• REQUIREMENT
Beneath this line is the data. Output exactly the lines from the line with "Image resolution: width=741" to the line with "Given: Open the 2017 vs. 2016 dropdown", both ends included, and nothing more.

• DATASET RECORDS
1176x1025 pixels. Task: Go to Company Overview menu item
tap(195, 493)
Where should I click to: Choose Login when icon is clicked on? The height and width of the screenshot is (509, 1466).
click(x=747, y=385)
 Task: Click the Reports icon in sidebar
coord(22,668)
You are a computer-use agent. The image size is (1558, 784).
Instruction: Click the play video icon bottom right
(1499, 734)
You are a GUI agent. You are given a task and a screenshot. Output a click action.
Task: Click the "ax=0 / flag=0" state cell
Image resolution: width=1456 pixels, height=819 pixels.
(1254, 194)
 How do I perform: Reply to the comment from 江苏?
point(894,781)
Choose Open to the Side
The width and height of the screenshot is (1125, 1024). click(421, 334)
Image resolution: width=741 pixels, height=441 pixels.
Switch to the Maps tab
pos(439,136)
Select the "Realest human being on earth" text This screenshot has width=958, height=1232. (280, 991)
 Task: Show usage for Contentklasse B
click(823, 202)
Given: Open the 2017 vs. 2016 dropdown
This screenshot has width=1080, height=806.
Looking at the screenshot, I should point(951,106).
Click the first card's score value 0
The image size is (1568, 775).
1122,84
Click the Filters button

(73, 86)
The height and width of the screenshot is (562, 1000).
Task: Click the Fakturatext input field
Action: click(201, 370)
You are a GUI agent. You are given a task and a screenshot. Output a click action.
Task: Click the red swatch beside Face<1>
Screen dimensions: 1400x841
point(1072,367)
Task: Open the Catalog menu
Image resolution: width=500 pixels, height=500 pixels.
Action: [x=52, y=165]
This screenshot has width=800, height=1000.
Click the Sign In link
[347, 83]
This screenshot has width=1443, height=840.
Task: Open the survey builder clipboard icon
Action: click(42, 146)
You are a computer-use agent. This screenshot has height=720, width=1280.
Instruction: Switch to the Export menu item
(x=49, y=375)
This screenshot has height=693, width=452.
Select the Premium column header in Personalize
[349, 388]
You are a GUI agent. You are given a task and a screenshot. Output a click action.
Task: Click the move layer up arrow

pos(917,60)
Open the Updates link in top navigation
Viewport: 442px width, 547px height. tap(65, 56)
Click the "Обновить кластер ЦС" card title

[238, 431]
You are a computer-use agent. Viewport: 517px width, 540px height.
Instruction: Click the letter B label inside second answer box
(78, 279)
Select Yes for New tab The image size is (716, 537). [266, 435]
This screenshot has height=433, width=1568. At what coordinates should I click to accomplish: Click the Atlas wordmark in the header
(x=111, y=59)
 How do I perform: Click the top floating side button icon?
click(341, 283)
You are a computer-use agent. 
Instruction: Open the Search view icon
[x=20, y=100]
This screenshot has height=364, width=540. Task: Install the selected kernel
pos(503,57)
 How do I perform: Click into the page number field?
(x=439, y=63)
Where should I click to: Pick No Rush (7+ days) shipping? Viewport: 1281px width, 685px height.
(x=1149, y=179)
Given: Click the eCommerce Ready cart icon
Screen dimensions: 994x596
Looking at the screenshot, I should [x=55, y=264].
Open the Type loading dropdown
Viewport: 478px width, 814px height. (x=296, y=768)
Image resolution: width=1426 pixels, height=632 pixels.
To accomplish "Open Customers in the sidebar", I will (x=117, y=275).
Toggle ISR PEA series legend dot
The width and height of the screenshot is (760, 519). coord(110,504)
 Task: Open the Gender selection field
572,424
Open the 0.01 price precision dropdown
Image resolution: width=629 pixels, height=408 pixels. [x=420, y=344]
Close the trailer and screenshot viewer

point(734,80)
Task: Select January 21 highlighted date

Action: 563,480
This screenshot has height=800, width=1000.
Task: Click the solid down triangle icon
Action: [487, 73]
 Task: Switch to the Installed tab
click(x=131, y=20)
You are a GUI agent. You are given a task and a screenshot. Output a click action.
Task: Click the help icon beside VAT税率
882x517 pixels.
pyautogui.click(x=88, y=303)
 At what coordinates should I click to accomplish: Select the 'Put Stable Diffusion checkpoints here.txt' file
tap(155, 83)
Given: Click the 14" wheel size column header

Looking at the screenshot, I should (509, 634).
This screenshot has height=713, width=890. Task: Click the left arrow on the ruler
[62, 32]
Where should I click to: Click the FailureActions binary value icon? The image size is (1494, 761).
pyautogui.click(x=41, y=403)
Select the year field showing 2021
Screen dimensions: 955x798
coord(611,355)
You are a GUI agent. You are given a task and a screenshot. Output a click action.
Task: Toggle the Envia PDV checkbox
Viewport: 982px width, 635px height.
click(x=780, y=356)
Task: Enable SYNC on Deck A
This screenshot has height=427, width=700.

• WRITTEN RESPONSE
Image resolution: width=741 pixels, height=441 pixels.
Switch to the Maps tab
pos(439,136)
Select the "Realest human being on earth" text This screenshot has width=958, height=1232. (280, 991)
 Task: Show usage for Contentklasse B
click(823, 202)
Given: Open the 2017 vs. 2016 dropdown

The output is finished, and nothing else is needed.